Damit Karies entsteht, müssen mehrere Komponenten zusammentreffen: Plaque lagert sich bereits nach wenigen Stunden auf der Zahnoberfläche ab und vermehrt sich im Laufe des Tages. Wird er nicht durch die Zahnreinigung entfernt, führt das zur Entstehung von Karies. Die häufige Aufnahme von Zucker beschleunigt diesen Vorgang. Kariesbakterien verstoffwechseln diesen und produzieren Säuren, die den PH-Wert des Speichels verändern. Dadurch haben die Kariesbakterien noch leichteres Spiel beim Angriff auf den Zahnschmelz.

Wie vermeidet man Karies? Nicht nur Zucker in der handelsüblichen Form ist schädlich für die Zähne. Auch natürlich vorkommender Zucker in Obst und Gemüse, Honig sowie versteckter Zucker in Babynahrung und Fertigprodukten führt bei häufigem Genuss zu Karies. Bereits in den ersten Lebensmonaten ist es wichtig, mit der Mundpflege zu beginnen und so das Baby an die tägliche Zahnpflege zu gewöhnen. Nach dem Stillen oder dem Fläschchen kann mit einem weichen Tuch der Gaumen und das Zahnfleisch gereinigt werden.

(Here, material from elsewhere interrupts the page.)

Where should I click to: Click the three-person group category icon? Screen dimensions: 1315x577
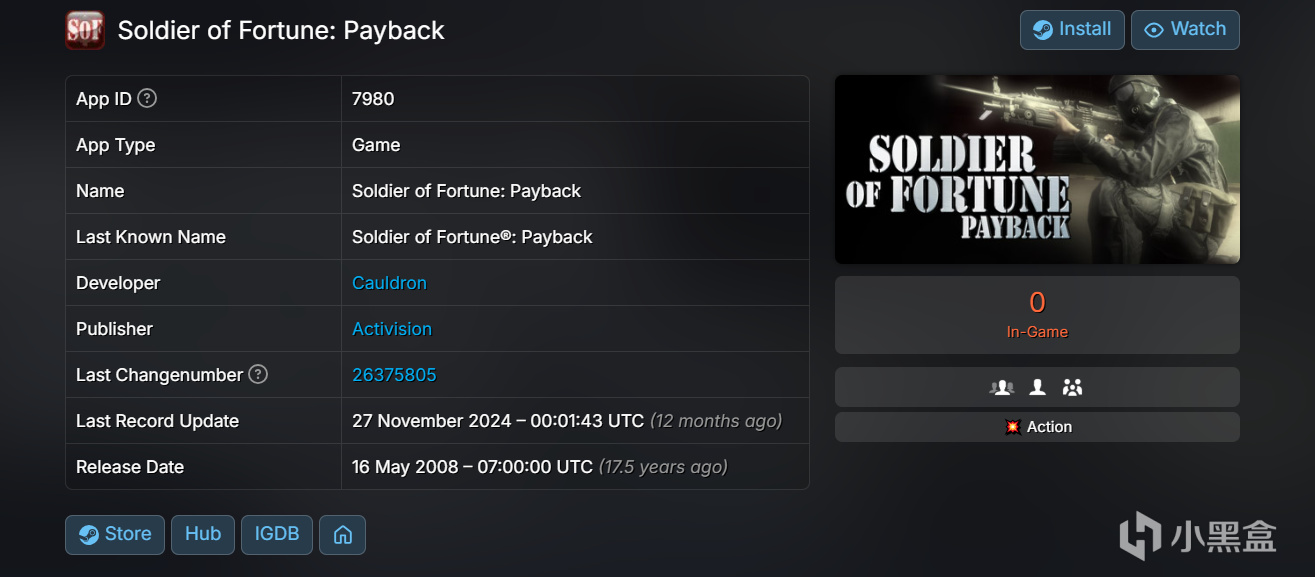[x=1072, y=387]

Gleichzeitig wird das Zahnfleisch massiert, wodurch auch der erste Milchzahn leichter durchkommt. Ab dem ersten Milchzahn wird auch der erste Besuch beim Kinderzahnarzt empfohlen.

Die Rolle der Milchzähne. Sobald das Durchkommen des ersten Milchzahns erkennbar ist, ist die Zahnpflege essenziell. Auf eine dem Alter entsprechende Zahnbürste und fluoridhaltige Zahnpasta ist zu achten. Der Erhalt der Milchzähne bis zum natürlichen Ausfallen ist oberstes Ziel, denn sie haben eine wichtige Platzhalterfunktion für die nachkommenden Zähne. Geht ein Milchzahn frühzeitig verloren, besteht die Gefahr, dass der Nachbarzahn nach vorne wandert und somit der bleibende Nachfolger keinen Platz mehr hat. Die Frontzähne spielen beispielsweise in der Lautbildung eine große Rolle. S- und Zischlaute können bei fehlenden Frontzähnen nicht richtig gebildet werden.

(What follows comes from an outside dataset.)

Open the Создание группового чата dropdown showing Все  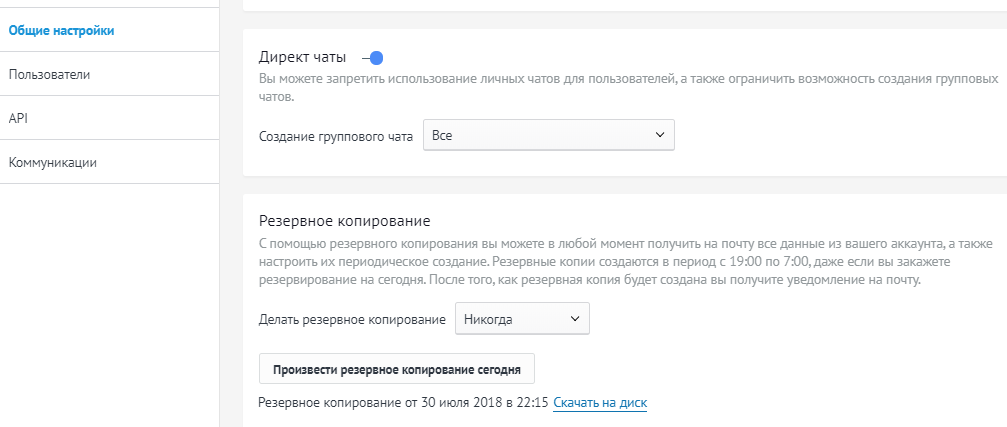point(548,135)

Karies behandeln. Die übliche Vorgehensweise bei kariösen Milchzähnen sind zahnfarbene Füllungen. Ist der Zahn sehr stark von Karies betroffen, kann eine Versorgung mit einer Milchzahnstahlkrone erforderlich sein. Sollte der Milchzahn bereits zu zerstört sein oder eine Entzündung des Zahnnervs bis zum Kieferknochen vorliegen, ist es meist nicht mehr möglich, den Zahn zu erhalten. Damit der nachfolgende Zahn nicht beschädigt wird, wird der Milchzahn entfernt. Die entstandene Lücke muss mit einem Platzhalter besetzt werden, um Fehlstellungen der bleibenden Zähne zu vermeiden.

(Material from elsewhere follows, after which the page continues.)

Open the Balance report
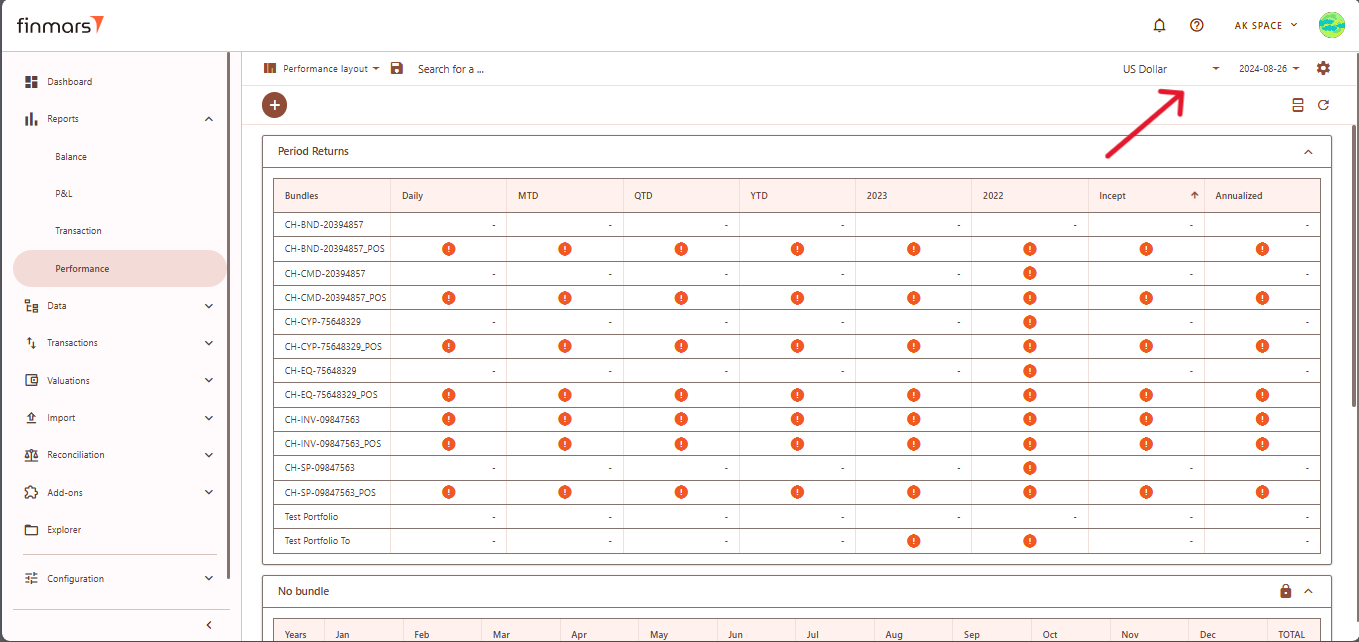The image size is (1359, 642). click(x=71, y=157)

Besondere Patienten. Da Kinder eine sehr sensible Patientengruppe sind, erfordert ihre Behandlung Zeit, großes Einfühlungsvermögen, einen langfristigen Vertrauensaufbau sowie viel Ruhe. Kinderzahnärzte sind hierfür speziell ausgebildet. So kann eine solide Basis für die Gesundheit der Zähne für das gesamte Leben gelegt werden.